Okay. Good. Thank you for that as well, because I’m sorry, I’ve been scratching my head on that, so that’s helpful. So, I do have one more question. This one answer how you can, if you will, you’ve been talking about the states, you said, staffing costs have gone up, we’re in an inflationary period, or have been and so you see increases in some of your per diem contracts there. How does that work when you’re discussing it with ICE? Right, because ICE may say, yes, you’re right, we probably should pay you more, but if Congress doesn’t cut them the check, then there’s not much more they can do. So you could just walk us through like, I guess the potential for your discussions with ICE to also result in either higher fixed payments because of inflation or higher per diem if those fixed payments are exceeded.

Damon Hininger

Analyst

Yes. Great question. So let me back up just a [indiscernible] and I’m going to answer your question first on ICE, but then to give you a little commentary around state contracts and how that affects wages. So both ICE and Marshal Service and the direct contracts they’ve got with us require us to pay wage determination.
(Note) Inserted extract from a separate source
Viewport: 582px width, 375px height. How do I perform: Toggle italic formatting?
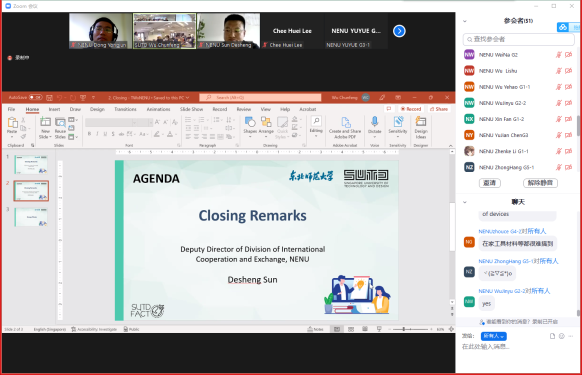(x=97, y=134)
And these are set by the Department of Labor, and the wage rates are instructed by data they get from Department of Labor throughout the country, and they’re looking at wages and regional areas. All that is taken into account, especially if there’s increases in wage in a certain area because of inflation, then that’s published by Department of Labor as a wage determination, and then that’s incorporated to our contract. So if a salary in a certain region under a federal contract goes up from X to Y we have to pay that wage that’s required in our contract, but we’re also getting reimbursed dollar for dollar from the federal government through an equitable adjustment with the contract. So wages go up, which they do, especially in inflation environment wage terminations incorporated in our contract or contractually required to increase wages. But with that we’re also allowed to get reimbursed dollar for dollar for those wages that we have to increase. So that’s a good feature of our federal contracts. So that really doesn’t require a conversation. It’s really just administrative that if our wages go up, we tell the contracting officer or wages are going up, say by a $1 million on an annual basis, and we get reimbursed for that, for dollar for dollar. So put that aside on the state contracts, what we do is we try to educate primarily folks within the legislature where we’re operating in that…

David Garfinkle

Analyst

Yes, going back to the federal side on ICE, some of our contracts have those fixed payments that we talked about. So that’s the one of the benefits that we provide. They have that flexibility to increase capacity, that doesn’t require a conversation either. Because they’re not required to have additional funding. What if they’re under those, if the populations are under those occupancy guarantees if you will, then they can increase the capacity without having to appropriate new funds. It’s not additional funding. They’re already paying that fixed monthly payment. It’s only when they’re above those fixed monthly payments when they get into a per diem tiered structure where they would have to have funds available to increase occupancy further. And so that’s where you could get, if the system wide, they’re at the 34,000 level that they’re currently funding funded for and they have to go higher, that’s when they’re going to have to go back to Congress to get additional funding. So most of what they do on a day-to-day operations doesn’t require conversation with us. It doesn’t require conversation with the appropriators. They’ve got that capacity, that flexible capacity available to them to use.

Edwin Groshans

Analyst

That is very helpful. Thank you very much and a nice quarter. Thank you.

Damon Hininger

Analyst

Yes sir. Thank you.

Operator

Operator

Thank you. I’m showing no further questions at this time. This concludes today’s conference call. Thank you for participating. You may now disconnect.